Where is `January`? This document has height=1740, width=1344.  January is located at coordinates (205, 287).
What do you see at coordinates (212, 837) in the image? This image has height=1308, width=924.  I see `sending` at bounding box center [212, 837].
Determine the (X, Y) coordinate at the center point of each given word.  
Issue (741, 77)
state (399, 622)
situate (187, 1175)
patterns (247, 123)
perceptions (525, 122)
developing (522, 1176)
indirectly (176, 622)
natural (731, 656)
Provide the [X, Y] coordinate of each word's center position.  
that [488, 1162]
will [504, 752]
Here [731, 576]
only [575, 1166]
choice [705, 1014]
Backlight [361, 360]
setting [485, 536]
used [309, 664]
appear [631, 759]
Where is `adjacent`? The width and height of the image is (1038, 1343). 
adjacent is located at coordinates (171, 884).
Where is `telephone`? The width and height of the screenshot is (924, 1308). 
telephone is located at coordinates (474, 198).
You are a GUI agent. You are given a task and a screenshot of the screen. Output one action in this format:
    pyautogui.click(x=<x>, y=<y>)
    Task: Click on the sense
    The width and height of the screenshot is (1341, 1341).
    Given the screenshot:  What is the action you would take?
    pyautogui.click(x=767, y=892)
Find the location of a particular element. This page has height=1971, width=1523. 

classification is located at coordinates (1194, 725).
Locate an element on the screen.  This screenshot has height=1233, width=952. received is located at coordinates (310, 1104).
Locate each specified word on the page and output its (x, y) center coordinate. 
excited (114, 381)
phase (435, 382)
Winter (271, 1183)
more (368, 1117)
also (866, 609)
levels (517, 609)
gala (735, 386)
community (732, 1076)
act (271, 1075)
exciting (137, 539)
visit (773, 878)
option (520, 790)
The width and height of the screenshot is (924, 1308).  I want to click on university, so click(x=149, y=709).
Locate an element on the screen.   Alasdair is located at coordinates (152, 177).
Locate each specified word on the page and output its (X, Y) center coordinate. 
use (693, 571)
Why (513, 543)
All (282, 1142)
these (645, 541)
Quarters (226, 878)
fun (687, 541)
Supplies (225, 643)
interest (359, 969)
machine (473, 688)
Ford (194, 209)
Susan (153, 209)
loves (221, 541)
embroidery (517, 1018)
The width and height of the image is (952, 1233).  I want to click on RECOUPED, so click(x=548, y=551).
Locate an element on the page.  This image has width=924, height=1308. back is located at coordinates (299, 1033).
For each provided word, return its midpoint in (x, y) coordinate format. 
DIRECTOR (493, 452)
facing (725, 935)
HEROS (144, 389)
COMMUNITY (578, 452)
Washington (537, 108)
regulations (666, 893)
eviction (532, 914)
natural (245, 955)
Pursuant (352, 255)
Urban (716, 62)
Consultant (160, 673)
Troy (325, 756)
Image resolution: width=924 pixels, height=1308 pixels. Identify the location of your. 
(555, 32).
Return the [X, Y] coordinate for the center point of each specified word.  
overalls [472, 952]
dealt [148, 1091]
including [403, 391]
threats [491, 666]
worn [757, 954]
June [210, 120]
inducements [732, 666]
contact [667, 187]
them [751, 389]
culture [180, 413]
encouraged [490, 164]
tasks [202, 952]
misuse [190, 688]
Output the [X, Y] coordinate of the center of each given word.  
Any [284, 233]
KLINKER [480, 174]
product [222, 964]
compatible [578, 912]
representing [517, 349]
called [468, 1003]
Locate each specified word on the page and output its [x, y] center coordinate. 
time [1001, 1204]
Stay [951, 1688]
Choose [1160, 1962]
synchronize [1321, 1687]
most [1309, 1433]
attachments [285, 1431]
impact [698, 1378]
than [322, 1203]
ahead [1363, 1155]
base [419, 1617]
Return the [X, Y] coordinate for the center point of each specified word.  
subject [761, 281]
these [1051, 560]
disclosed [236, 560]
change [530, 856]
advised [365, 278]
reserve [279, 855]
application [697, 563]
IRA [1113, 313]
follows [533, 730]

····················

→ Work to be completed:
Set out every item above as a numbered list, one line per entry, leaving out blank lines.

→ Answer for the task:
1. Where is `January`? This document has height=1740, width=1344.  January is located at coordinates (205, 287).
2. What do you see at coordinates (212, 837) in the image? This image has height=1308, width=924.  I see `sending` at bounding box center [212, 837].
3. Determine the (X, Y) coordinate at the center point of each given word.  
4. Issue (741, 77)
5. state (399, 622)
6. situate (187, 1175)
7. patterns (247, 123)
8. perceptions (525, 122)
9. developing (522, 1176)
10. indirectly (176, 622)
11. natural (731, 656)
12. Provide the [X, Y] coordinate of each word's center position.  
13. that [488, 1162]
14. will [504, 752]
15. Here [731, 576]
16. only [575, 1166]
17. choice [705, 1014]
18. Backlight [361, 360]
19. setting [485, 536]
20. used [309, 664]
21. appear [631, 759]
22. Where is `adjacent`? The width and height of the image is (1038, 1343). 
23. adjacent is located at coordinates (171, 884).
24. Where is `telephone`? The width and height of the screenshot is (924, 1308). 
25. telephone is located at coordinates (474, 198).
26. You are a GUI agent. You are given a task and a screenshot of the screen. Output one action in this format:
27.     pyautogui.click(x=<x>, y=<y>)
28.     Task: Click on the sense
29.     The width and height of the screenshot is (1341, 1341).
30.     Given the screenshot:  What is the action you would take?
31.     pyautogui.click(x=767, y=892)
32. Find the location of a particular element. This page has height=1971, width=1523. 
33. classification is located at coordinates (1194, 725).
34. Locate an element on the screen.  This screenshot has height=1233, width=952. received is located at coordinates (310, 1104).
35. Locate each specified word on the page and output its (x, y) center coordinate. 
36. excited (114, 381)
37. phase (435, 382)
38. Winter (271, 1183)
39. more (368, 1117)
40. also (866, 609)
41. levels (517, 609)
42. gala (735, 386)
43. community (732, 1076)
44. act (271, 1075)
45. exciting (137, 539)
46. visit (773, 878)
47. option (520, 790)
48. The width and height of the screenshot is (924, 1308).  I want to click on university, so click(x=149, y=709).
49. Locate an element on the screen.   Alasdair is located at coordinates (152, 177).
50. Locate each specified word on the page and output its (X, Y) center coordinate. 
51. use (693, 571)
52. Why (513, 543)
53. All (282, 1142)
54. these (645, 541)
55. Quarters (226, 878)
56. fun (687, 541)
57. Supplies (225, 643)
58. interest (359, 969)
59. machine (473, 688)
60. Ford (194, 209)
61. Susan (153, 209)
62. loves (221, 541)
63. embroidery (517, 1018)
64. The width and height of the image is (952, 1233).  I want to click on RECOUPED, so click(x=548, y=551).
65. Locate an element on the page.  This image has width=924, height=1308. back is located at coordinates (299, 1033).
66. For each provided word, return its midpoint in (x, y) coordinate format. 
67. DIRECTOR (493, 452)
68. facing (725, 935)
69. HEROS (144, 389)
70. COMMUNITY (578, 452)
71. Washington (537, 108)
72. regulations (666, 893)
73. eviction (532, 914)
74. natural (245, 955)
75. Pursuant (352, 255)
76. Urban (716, 62)
77. Consultant (160, 673)
78. Troy (325, 756)
79. Image resolution: width=924 pixels, height=1308 pixels. Identify the location of your. 
80. (555, 32).
81. Return the [X, Y] coordinate for the center point of each specified word.  
82. overalls [472, 952]
83. dealt [148, 1091]
84. including [403, 391]
85. threats [491, 666]
86. worn [757, 954]
87. June [210, 120]
88. inducements [732, 666]
89. contact [667, 187]
90. them [751, 389]
91. culture [180, 413]
92. encouraged [490, 164]
93. tasks [202, 952]
94. misuse [190, 688]
95. Output the [X, Y] coordinate of the center of each given word.  
96. Any [284, 233]
97. KLINKER [480, 174]
98. product [222, 964]
99. compatible [578, 912]
100. representing [517, 349]
101. called [468, 1003]
102. Locate each specified word on the page and output its [x, y] center coordinate. 
103. time [1001, 1204]
104. Stay [951, 1688]
105. Choose [1160, 1962]
106. synchronize [1321, 1687]
107. most [1309, 1433]
108. attachments [285, 1431]
109. impact [698, 1378]
110. than [322, 1203]
111. ahead [1363, 1155]
112. base [419, 1617]
113. Return the [X, Y] coordinate for the center point of each specified word.  
114. subject [761, 281]
115. these [1051, 560]
116. disclosed [236, 560]
117. change [530, 856]
118. advised [365, 278]
119. reserve [279, 855]
120. application [697, 563]
121. IRA [1113, 313]
122. follows [533, 730]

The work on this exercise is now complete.